# Giant Kite



## xenon (Sep 3, 2011)

BBC News
"
An attempt to break the world record for the biggest kite ever flown is to be made at a festival in Bristol.

The kite, in the shape of a manta ray fish, is larger than a full-size football pitch and has been brought to the UK from Kuwait.

When laid flat it has a wingspan of more than 55m (180ft), a body length of 40m (130ft) and an 80m (260ft) tail.

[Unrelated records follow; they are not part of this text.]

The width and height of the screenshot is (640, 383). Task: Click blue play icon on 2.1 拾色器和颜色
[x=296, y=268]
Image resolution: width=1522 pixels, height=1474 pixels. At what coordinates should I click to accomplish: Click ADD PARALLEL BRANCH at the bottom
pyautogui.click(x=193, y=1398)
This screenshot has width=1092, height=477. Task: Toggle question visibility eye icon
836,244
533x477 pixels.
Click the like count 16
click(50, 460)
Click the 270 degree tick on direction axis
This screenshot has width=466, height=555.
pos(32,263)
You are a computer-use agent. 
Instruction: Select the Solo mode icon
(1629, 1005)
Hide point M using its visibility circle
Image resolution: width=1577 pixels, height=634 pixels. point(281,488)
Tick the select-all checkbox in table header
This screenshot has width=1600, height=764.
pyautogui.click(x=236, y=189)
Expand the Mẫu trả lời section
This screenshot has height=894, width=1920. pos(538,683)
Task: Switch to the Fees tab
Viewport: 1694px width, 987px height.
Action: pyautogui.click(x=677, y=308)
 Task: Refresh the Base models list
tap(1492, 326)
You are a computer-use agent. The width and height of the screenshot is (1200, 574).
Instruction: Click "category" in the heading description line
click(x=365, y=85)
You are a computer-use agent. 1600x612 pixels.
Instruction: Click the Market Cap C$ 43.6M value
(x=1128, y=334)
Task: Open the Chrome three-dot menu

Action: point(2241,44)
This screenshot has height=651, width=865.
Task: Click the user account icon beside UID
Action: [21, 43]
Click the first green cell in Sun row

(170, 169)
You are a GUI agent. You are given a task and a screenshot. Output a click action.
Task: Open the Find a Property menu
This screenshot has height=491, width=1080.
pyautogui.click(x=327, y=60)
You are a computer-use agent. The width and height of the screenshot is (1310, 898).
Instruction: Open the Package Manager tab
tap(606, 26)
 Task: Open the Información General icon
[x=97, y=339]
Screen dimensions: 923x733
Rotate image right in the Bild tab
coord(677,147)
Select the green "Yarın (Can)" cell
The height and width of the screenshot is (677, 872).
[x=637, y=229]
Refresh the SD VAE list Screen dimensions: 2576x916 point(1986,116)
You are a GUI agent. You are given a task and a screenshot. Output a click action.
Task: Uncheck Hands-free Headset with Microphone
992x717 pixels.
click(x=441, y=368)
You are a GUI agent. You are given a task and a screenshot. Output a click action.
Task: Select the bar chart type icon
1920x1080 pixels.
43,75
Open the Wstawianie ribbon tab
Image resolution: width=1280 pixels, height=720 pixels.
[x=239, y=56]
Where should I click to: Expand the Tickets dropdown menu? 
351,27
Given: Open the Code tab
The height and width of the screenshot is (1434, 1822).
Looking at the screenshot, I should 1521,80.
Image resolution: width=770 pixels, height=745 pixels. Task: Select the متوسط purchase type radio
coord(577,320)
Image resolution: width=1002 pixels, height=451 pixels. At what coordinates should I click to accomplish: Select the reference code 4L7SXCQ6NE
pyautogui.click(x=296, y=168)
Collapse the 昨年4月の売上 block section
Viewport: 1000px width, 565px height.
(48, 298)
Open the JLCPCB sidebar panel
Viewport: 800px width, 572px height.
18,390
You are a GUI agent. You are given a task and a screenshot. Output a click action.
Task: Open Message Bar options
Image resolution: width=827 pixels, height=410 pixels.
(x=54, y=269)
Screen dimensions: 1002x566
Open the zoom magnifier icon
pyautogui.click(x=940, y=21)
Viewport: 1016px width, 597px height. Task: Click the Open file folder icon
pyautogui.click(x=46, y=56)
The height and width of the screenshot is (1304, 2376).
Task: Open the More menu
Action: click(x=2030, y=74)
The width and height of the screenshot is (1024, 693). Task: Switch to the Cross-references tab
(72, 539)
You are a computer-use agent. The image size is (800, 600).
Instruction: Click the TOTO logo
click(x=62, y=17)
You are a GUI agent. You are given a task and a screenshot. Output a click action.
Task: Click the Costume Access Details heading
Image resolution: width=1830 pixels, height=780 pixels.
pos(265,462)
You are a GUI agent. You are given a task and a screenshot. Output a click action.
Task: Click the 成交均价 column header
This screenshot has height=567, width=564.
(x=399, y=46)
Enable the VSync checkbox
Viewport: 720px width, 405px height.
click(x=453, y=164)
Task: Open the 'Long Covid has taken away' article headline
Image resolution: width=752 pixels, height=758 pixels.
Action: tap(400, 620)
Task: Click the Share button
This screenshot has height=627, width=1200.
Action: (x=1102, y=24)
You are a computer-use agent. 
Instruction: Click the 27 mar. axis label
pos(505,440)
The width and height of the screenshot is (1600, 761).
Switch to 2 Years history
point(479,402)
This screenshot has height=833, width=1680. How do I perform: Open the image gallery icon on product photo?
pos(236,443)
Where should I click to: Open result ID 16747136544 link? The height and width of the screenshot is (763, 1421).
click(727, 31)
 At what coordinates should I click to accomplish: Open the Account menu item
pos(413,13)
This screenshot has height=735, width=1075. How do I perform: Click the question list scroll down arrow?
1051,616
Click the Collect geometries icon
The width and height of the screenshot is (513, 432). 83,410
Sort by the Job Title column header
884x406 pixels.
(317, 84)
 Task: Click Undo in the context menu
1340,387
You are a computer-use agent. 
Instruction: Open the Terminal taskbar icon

The kite will have to fly for more than 20 minutes at the Bristol International Kite Festival to set a world record.
"

I hope this works. Although it would be a bit odd walking beneath it. I've always thought the Manta Ray has a ereily sinister look about it. If it could stay air born for any time, wonder if you could cover it in thin film photo voltaics and tether it to a mobile charging station.


----------



## Gerry1time (Sep 4, 2011)

Went up to the kite festival today, and they announced that they'd tried to fly it yesterday, but squally winds had ripped it to shit. They then spent 6 hours sewing it back together using industrial sewing machines that they'd brought with them, but decided conditions weren't right today either, so it never ended up getting flown properly.

A shame, but if what the announcer said that the trees around the site were causing the squally wind, then it was a bit of a fail tbf. It's not as if they didn't know the trees were there after all.


----------



## RoyReed (Sep 9, 2011)

Well to be fair they did fly what was then the largest kite in the world at the Bristol Kite Festival in 2009. It's shaped like the Kuwaiti flag and about 135'x85'x25'. It was one of three made by Peter Lynn (of New Zealand) - the other two were the US flag and a sort of Japanese flag with waves and (I think) a hare.











He also made a small version of the kite seen here at the Dunstable Kite Festival in 2006.


----------



## RoyReed (Sep 23, 2011)

Here's the full story behind the 2011 attempt to fly the new largest kite at Bristol:
http://www.tug.com/blog/2011/20110904_Bristol/

And here's some photos of it flying at Berck sur Mer:
http://tug.com/blog/2011/20110427_Berck/pearl.html


----------



## Crispy (Sep 23, 2011)

What an astonishing picture  love it.


----------